2.4. Crop Yield Estimation

Once the RF-R models for deriving NDVI from SAR data were validated, NDVI was estimated for the analyzed plots on dates when cloud cover prevented valid images from being obtained from Sentinel-2. As a result, three NDVI time series types were generated based on the source of satellite data: Sentinel-2, Sentinel-2 and Sentinel-1 at crop scale, and Sentinel-2 and Sentinel-1 at the plot scale. Each time series was transformed into a daily resolution and the maximum composite value was determined every five days. Finally, the relationship between NDVI values and crop yield at the end of the season was analyzed based on the coefficient of determination and the error rate every five days.

3. Results

3.1. NDVI Estimation Based on Sentinel-1

First, a feature importance analysis was conducted to optimize model performance and reduce dimensionality in NDVI estimation using radiometric S1 indices. Figure 3 shows the feature importance scores of the model when all radiometric S1 indexes were used for NDVI estimation. PRVI and RVI4S1 were the most important variables, whereas RVI and VH Manna High made the lowest contributions. Moreover, the highest Out-of-Bag accuracy was achieved when four indices were used. Based on these results, PRVI, RVI4S1, RFDI and VV were the four selected as the optimal S1 indices for this study.
Once the S1 indices were selected, NDVI estimation was conducted using two different strategies: (i) training an RF model for each plot individually and (ii) compiling all plots together in a single model. Table 2 summarizes the NDVI estimation results for both approaches, while Figure 4 shows the relationship between observed and estimated NDVI. In the plot-scale model, results are presented as the mean value along its standard deviation. The findings show that the plot-scale model yielded lower errors compared to the general model. Specifically, the mean absolute difference between observed and estimated NDVI values was lower when in the plot-scale model (0.051 ± 0.01) than in the crop-scale model (0.062), suggesting a reduced average error. Additionally, the RMSE for NDVI estimation ranged between 0.055 and 0.090, which can be considered a low and acceptable NDVI error in both cases. However, the RMSE for the crop-scale model was 1.6 times higher than for the plot-scale model. Consequently, NDVI estimation at the plot-scale produced more accurate results. On the other hand, the coefficient of determination (R2) exceeded 0.9 in all cases and was consistently higher when using plot-scale models. Similarly, the Willmott index exceeded 0.9 in both strategies, indicating a strong agreement between the predicted and observed NDVI values, and was higher for plot-scale models. These results demonstrate that NDVI estimation was more precise and accurate when using plot-scale models.
####################
Written request 1: In the NDVI estimation passage, which four S1 indices were chosen as optimal for the study?
Written request 2: Please render this sentence from the NDVI estimation passage in Spanish: "Consequently, NDVI estimation at the plot-scale produced more accurate results."
Written request 3: Resume the NDVI estimation passage after its last sentence and carry it forward.

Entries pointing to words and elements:
####################
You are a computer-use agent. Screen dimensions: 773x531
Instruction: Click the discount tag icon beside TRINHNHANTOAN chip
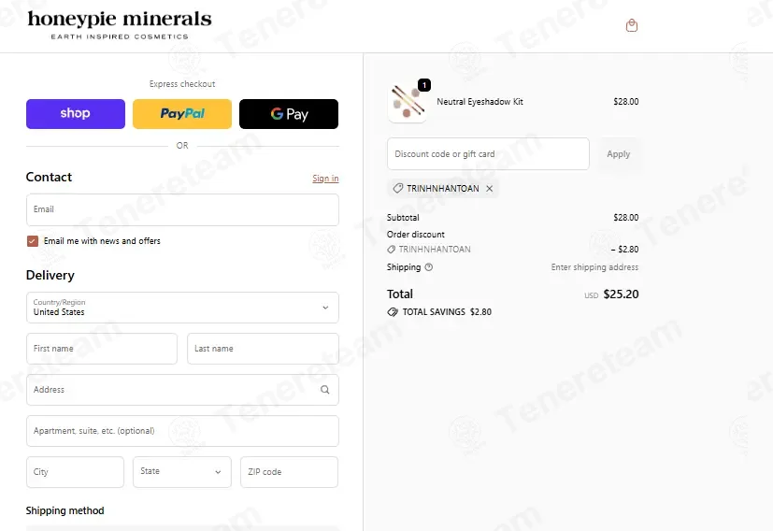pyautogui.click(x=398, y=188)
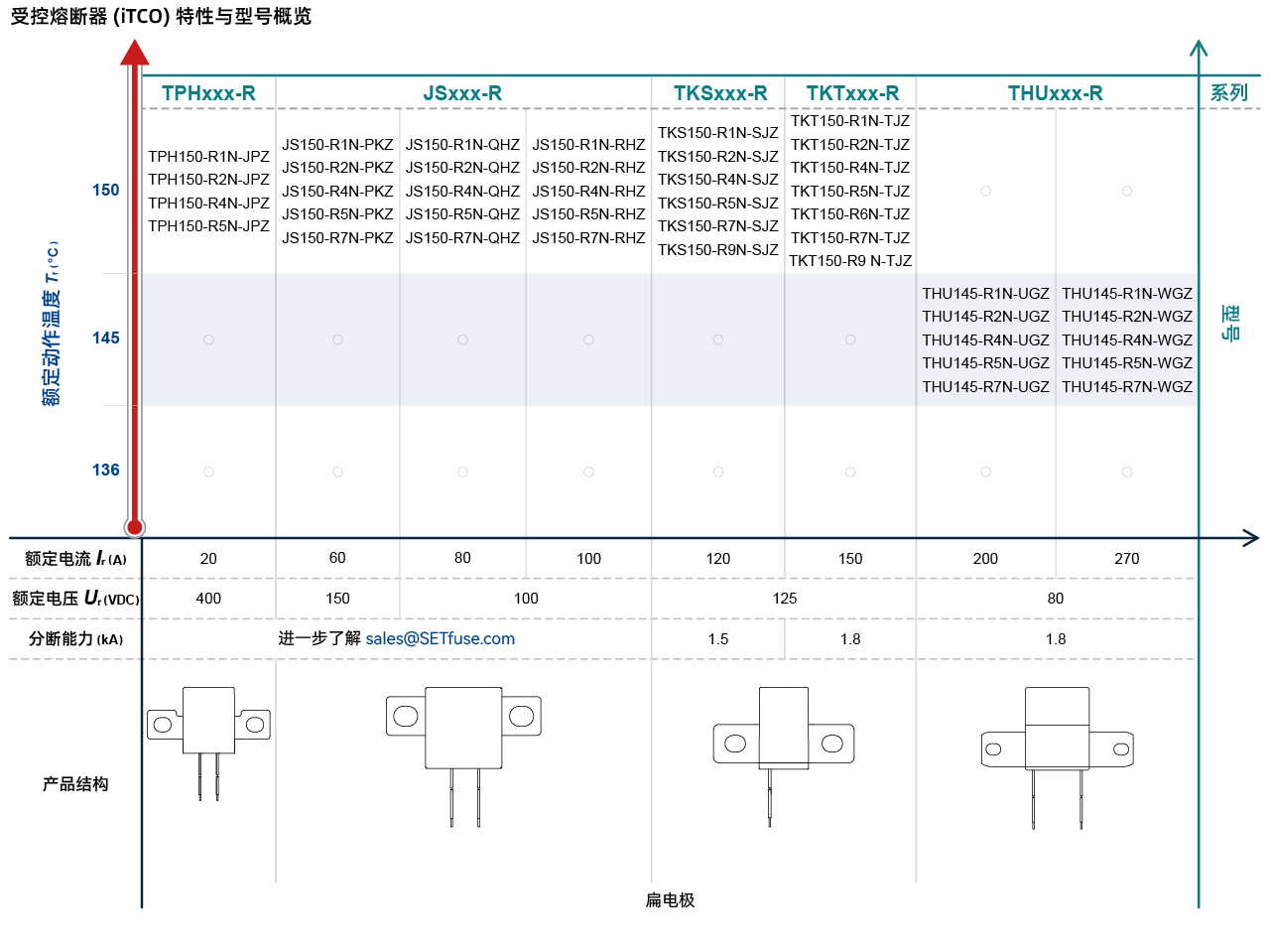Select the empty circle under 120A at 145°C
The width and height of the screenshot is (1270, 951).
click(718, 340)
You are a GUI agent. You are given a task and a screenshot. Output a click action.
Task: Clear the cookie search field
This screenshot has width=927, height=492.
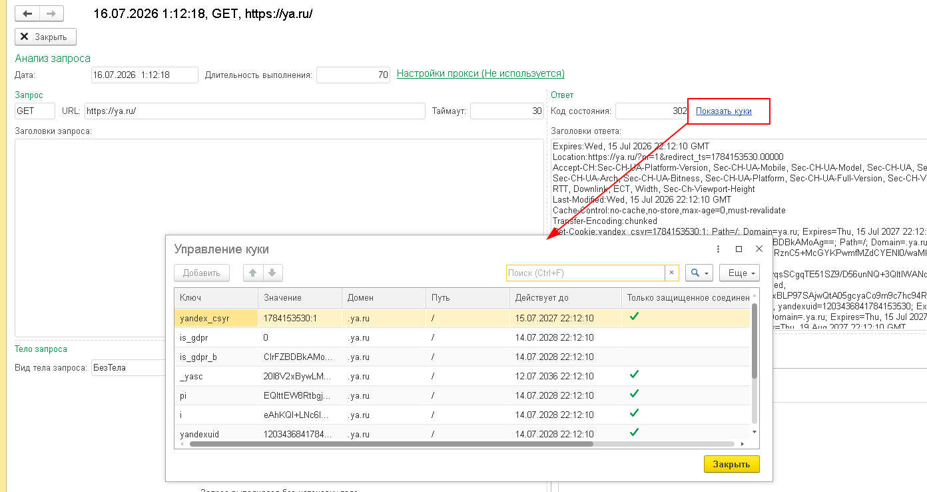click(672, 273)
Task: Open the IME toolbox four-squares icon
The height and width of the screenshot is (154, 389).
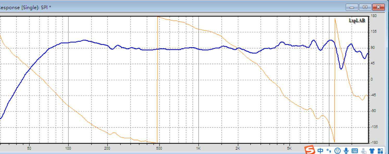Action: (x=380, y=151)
####################
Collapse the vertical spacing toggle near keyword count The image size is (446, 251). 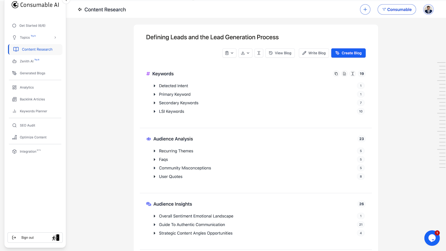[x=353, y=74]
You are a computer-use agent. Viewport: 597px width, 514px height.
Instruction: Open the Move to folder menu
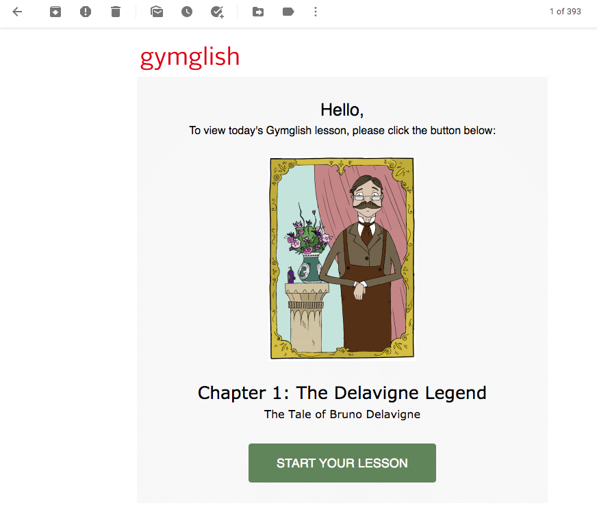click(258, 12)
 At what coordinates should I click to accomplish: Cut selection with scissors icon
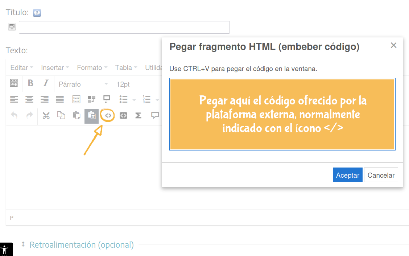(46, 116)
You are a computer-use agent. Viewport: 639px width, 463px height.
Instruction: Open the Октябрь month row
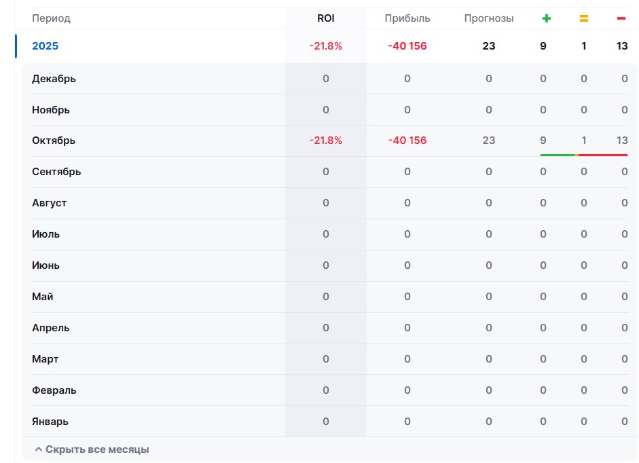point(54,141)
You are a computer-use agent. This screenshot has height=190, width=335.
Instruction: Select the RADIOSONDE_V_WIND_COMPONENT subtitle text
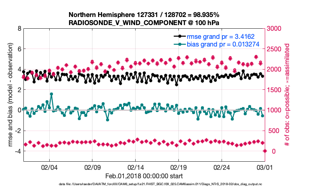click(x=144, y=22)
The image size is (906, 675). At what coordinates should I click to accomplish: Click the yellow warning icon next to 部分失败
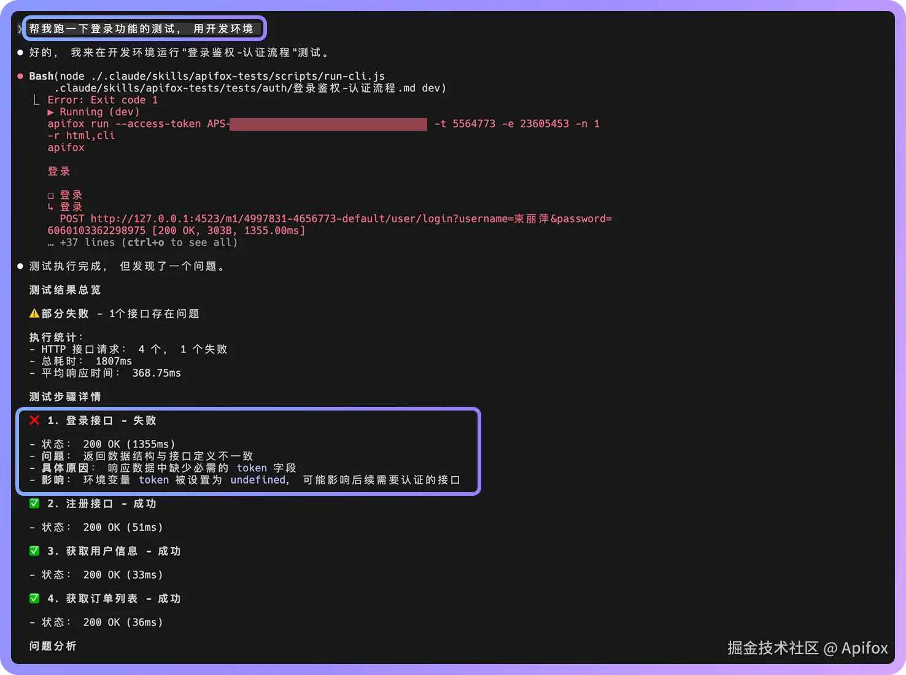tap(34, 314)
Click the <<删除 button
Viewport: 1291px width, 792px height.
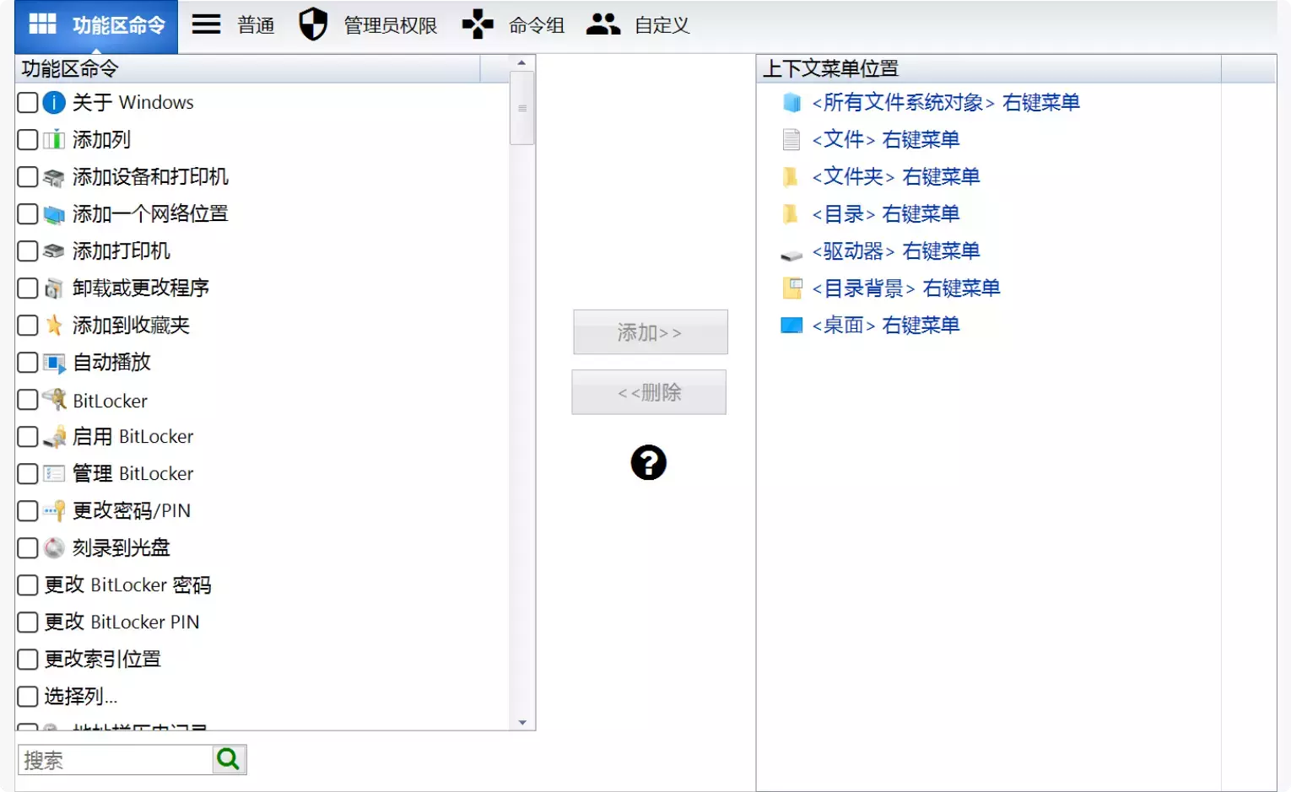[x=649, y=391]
####################
Written reply 1: PRVI, RVI4S1, RFDI and VV.

Written reply 2: En consecuencia, la estimación del NDVI a escala de parcela produjo resultados más precisos.

Written reply 3:
Figure 5 shows the distribution of NDVI estimation errors. In both cases, errors were normally distributed and centered around zero, indicating the absence of systematic bias; the estimates neither consistently overestimated nor underestimated NDVI values. For the crop-scale model (green line), the interquartile range (IQR) was 0.06, with first (Q1) and third (Q3) quartiles of −0.03 and 0.03, respectively. In contrast, the plot-scale model (blue line) showed a narrower IQR of 0.02, with a Q1 value of −0.01 and a Q3 value of 0.01. This suggests that NDVI estimation errors in the plot-scale strategy were more tightly clustered around the median, reflecting a higher degree of homogeneity in error distribution.
As an example, Figure 6 shows the evolution of the NDVI index for one of the samples from the study plots. For the values derived from S2 imagery (red X’s), only seven observations are available throughout the crop cycle. This data gap is primarily due to cloud cover, especially during the early stages of crop development. Additionally, the figure illustrates NDVI estimations based on a crop-scale model (green circles) and a plot-scale model (blue squares) derived from S1 data. In both cases, the estimated NDVI values effectively capture the crop development dynamics and are consistent with the NDVI values obtained from S2. This approach enables the construction of a complete NDVI time series, overcoming the data gaps caused by cloud cover.

3.2. Crop Yield Estimation

For yield estimation based on NDVI, three time series were generated using either S2-derived indices alone or a combination of S2 and S1 data. S1-NDVI was estimated using models at both the crop and plot scale. In both approaches, for dates affected by cloud cover, the S2 NDVI value was replaced with an estimated NDVI value derived from S1 data from the nearest available date. Each time series was interpolated to daily resolution, and the maximum composite value was extracted every five days from the sowing date onward. The final analysis focused on assessing the relationship between NDVI and yield at the end of the season. Figure 7 illustrates, according to the type of time series considered, the progression of the coefficient of determination every five days throughout the season for yield estimation.
The evolution of the coefficient of determination across the three NDVI time series exhibited a similar behavioral pattern over time in relative terms. At the beginning of the time series, the relationship between NDVI and yield was negligible as expected, since the crop had not yet emerged or had yet to exhibit sufficient canopy cover to be detected by Sentinel-1 or Sentinel-2, given their spatial resolution. Between 15 and 70 days after sowing (depending on the data source), statistically significant relationships between NDVI and yield emerged. Finally, 20 days before harvest, yield estimation in all cases showed a low and non-significant coefficient of determination.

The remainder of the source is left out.